No, really, don't cap electricity tariffs

It's obviously election season as people are promising actions of the most blithering stupidity. The latest idea being that electricity tariffs should be capped. No, if you cap prices then that thing the price of is capped disappears from the marketplace:

Theresa May will attempt to capture the political centre ground by slashing £100 from the energy bills of 17m families and granting new rights for workers.

The prime minister will use the Conservative manifesto, to be published on May 8, to cap the gas and electricity bills for the seven out of 10 households that pay standard variable tariffs — dubbed a rip-off by watchdogs.
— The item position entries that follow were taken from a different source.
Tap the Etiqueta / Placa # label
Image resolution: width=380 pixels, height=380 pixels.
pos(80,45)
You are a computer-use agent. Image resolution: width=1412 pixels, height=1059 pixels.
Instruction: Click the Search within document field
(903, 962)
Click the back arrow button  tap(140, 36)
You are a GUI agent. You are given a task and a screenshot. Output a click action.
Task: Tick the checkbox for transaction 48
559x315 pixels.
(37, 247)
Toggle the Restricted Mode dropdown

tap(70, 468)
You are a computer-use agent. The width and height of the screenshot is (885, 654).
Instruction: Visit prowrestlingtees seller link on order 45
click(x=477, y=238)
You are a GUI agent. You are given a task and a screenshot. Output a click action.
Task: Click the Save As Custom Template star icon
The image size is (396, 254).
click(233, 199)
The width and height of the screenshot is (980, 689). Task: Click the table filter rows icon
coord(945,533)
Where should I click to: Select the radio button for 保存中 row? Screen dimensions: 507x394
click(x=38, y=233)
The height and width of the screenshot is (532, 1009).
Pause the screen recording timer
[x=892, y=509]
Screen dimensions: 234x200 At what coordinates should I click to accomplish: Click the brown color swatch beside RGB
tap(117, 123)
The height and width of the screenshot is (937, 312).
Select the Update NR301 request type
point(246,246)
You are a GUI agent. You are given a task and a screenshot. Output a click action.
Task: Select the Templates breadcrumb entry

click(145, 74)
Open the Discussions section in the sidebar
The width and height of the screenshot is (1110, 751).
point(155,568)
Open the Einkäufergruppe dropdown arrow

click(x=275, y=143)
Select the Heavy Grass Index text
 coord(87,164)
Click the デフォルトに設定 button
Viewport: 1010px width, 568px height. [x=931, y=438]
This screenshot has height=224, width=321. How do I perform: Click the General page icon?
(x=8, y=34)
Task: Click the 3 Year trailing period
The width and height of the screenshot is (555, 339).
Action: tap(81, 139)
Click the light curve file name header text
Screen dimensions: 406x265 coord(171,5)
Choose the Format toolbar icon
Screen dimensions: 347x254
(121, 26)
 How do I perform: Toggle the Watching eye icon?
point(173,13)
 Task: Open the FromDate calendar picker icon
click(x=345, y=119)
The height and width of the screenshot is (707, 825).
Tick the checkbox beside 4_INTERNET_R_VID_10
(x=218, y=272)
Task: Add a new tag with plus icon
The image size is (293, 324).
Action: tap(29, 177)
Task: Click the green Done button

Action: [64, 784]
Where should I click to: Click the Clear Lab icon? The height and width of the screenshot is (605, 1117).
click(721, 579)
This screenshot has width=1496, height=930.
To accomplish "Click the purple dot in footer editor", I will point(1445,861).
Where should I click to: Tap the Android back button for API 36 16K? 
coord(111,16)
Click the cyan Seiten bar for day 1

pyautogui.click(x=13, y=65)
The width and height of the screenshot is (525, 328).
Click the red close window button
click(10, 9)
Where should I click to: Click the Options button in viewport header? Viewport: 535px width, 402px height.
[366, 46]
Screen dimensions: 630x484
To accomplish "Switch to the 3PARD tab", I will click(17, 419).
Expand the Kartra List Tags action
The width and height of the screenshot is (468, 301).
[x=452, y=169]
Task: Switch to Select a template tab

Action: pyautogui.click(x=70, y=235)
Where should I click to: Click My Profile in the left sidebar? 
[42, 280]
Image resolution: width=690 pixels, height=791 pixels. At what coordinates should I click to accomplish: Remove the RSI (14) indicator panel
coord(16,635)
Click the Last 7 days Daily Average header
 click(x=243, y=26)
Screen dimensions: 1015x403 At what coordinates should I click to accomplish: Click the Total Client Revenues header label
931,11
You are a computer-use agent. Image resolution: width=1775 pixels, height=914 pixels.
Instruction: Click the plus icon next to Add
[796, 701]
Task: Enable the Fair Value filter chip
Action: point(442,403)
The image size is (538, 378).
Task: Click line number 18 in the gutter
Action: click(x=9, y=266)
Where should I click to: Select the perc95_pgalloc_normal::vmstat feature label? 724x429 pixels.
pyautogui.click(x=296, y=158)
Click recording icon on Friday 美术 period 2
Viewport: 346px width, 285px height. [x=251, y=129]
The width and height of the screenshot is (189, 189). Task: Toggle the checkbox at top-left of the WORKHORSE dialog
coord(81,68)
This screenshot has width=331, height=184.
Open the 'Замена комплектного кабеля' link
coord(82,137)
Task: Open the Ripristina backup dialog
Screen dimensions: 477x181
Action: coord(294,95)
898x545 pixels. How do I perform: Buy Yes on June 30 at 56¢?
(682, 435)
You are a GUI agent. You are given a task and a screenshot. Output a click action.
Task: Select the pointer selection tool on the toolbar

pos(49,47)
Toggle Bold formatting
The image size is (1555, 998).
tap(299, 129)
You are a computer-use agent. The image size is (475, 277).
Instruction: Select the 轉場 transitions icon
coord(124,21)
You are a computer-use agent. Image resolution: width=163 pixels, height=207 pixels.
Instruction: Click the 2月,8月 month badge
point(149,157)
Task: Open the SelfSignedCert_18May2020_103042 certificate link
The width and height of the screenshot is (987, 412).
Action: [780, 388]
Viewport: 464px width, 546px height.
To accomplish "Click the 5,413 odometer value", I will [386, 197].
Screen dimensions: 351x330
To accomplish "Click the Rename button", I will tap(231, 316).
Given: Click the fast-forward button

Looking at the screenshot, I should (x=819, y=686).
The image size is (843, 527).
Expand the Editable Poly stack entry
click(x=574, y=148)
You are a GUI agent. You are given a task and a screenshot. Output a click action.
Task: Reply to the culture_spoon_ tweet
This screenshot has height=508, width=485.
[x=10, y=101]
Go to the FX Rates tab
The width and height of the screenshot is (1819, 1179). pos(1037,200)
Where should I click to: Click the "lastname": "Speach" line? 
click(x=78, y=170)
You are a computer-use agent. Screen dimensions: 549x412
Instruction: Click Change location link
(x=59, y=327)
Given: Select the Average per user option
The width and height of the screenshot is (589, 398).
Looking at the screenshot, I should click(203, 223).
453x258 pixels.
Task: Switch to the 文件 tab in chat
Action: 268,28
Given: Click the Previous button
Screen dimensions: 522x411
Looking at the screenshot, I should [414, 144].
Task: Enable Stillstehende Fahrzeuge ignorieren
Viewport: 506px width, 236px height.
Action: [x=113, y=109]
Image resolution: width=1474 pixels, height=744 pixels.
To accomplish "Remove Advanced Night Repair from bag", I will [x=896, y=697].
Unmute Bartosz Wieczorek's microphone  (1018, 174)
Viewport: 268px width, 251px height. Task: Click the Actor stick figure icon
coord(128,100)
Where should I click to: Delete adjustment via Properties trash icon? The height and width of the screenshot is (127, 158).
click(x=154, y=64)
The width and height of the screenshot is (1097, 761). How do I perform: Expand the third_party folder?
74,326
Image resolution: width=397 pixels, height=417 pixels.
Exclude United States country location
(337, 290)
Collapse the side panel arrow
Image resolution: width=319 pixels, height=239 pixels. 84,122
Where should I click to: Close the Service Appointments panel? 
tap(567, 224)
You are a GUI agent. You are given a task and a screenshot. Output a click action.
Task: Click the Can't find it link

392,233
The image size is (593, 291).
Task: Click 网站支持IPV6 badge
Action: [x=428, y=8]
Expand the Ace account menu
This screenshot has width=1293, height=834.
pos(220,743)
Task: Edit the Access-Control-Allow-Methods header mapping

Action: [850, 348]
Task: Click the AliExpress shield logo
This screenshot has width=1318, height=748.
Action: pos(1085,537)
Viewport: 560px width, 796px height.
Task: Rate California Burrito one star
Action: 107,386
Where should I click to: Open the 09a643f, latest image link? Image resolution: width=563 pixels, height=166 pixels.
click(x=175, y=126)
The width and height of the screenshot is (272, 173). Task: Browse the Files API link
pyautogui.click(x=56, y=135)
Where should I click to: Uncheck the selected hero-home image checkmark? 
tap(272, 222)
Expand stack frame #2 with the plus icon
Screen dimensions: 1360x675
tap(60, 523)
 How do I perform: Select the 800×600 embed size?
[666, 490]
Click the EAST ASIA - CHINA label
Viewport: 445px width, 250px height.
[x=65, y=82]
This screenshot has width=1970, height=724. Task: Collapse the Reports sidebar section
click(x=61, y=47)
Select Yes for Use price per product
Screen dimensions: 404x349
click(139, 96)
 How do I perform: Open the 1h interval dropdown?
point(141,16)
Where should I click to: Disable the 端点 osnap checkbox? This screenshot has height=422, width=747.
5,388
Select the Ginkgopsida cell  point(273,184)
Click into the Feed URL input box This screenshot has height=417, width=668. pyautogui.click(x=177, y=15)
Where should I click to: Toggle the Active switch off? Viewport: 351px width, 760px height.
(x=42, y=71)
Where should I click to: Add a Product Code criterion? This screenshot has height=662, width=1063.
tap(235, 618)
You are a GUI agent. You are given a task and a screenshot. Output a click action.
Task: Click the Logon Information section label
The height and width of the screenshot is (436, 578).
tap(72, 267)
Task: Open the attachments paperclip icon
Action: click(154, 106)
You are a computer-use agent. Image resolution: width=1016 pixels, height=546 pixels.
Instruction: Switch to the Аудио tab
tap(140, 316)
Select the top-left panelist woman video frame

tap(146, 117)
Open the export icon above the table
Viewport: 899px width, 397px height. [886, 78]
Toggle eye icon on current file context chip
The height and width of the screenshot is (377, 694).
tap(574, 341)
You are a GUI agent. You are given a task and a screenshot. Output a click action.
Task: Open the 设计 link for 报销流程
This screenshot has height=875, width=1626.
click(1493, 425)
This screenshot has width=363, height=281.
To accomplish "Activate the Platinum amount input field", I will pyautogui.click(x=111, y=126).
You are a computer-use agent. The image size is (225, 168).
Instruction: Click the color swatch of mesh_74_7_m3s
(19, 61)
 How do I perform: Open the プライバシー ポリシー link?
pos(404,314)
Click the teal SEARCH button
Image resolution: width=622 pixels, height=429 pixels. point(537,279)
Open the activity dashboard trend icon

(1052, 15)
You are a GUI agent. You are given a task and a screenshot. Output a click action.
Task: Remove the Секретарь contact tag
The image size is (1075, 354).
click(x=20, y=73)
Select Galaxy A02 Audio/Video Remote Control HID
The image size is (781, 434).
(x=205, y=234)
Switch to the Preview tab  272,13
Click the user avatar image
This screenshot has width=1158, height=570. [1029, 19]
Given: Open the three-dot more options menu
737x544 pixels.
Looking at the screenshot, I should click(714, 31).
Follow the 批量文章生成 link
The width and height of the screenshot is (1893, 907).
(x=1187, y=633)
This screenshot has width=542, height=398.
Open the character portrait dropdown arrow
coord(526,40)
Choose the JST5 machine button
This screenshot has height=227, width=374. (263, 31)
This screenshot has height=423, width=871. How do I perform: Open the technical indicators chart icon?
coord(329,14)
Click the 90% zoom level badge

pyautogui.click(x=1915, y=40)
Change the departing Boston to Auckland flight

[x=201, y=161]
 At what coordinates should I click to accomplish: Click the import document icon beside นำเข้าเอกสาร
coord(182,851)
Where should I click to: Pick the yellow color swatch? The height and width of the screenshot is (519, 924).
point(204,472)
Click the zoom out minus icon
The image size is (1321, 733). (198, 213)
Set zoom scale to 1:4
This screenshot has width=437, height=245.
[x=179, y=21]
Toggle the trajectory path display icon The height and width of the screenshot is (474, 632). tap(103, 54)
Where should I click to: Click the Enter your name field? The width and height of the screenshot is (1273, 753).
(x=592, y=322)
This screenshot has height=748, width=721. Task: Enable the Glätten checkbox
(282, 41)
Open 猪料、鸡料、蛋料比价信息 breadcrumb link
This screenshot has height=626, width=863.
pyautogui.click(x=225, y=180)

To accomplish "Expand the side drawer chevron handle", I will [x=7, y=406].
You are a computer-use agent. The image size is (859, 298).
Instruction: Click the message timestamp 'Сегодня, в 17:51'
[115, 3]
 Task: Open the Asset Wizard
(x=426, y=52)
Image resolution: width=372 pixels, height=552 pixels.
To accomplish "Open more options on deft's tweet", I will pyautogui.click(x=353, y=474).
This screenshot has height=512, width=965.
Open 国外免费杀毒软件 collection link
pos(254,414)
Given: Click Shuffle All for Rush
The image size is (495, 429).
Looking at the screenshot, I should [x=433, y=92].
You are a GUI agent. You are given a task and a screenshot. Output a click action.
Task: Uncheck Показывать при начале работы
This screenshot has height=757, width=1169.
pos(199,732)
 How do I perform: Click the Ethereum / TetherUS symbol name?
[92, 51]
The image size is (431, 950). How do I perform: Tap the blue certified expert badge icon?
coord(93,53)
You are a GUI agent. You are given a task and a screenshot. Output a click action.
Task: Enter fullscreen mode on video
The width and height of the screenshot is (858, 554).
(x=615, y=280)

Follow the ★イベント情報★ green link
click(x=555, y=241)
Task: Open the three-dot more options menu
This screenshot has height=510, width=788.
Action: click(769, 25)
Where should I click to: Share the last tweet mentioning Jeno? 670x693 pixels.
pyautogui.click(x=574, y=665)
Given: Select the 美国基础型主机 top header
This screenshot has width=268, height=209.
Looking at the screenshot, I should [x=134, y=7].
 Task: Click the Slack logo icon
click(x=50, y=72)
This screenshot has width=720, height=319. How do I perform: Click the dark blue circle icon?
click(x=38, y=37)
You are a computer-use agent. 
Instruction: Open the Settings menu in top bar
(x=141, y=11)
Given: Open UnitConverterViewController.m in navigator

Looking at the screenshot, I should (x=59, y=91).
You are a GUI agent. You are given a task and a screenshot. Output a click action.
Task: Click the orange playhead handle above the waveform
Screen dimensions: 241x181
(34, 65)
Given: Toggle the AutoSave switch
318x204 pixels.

The policy is a centrepiece of a manifesto that will set out a bold social vision for Britain that parks Tory tanks on terrain usually occupied by Labour.

There's not a huge amount of point in beating Labour if one does so by repeating their idiocies. And this is a foolishness at best. If prices are capped below the cost of production of something then that something disappears from the market. Nicolas Maduro and his stunning success with the Venezuelan food supply is all we need to see to prove that.

Now, we might just possibly think that it is profit margins which are excessive here but that's not actually the case:

GB Energy Supply, which only months ago boasted the cheapest fixed-rate deal on the market, has ceased trading.

The low-cost energy supplier, which is believed to have had around 160,000 customers, moved to reassure customers that they will not be cut-off following the announcement.

A low price, an under the market price, strategy doesn't work in the current industry. We would thus very much assume that the market price is indeed that market price, not one inflated by excessive profit margins.

Capping prices just isn't a sensible thing to do. So, don't do it.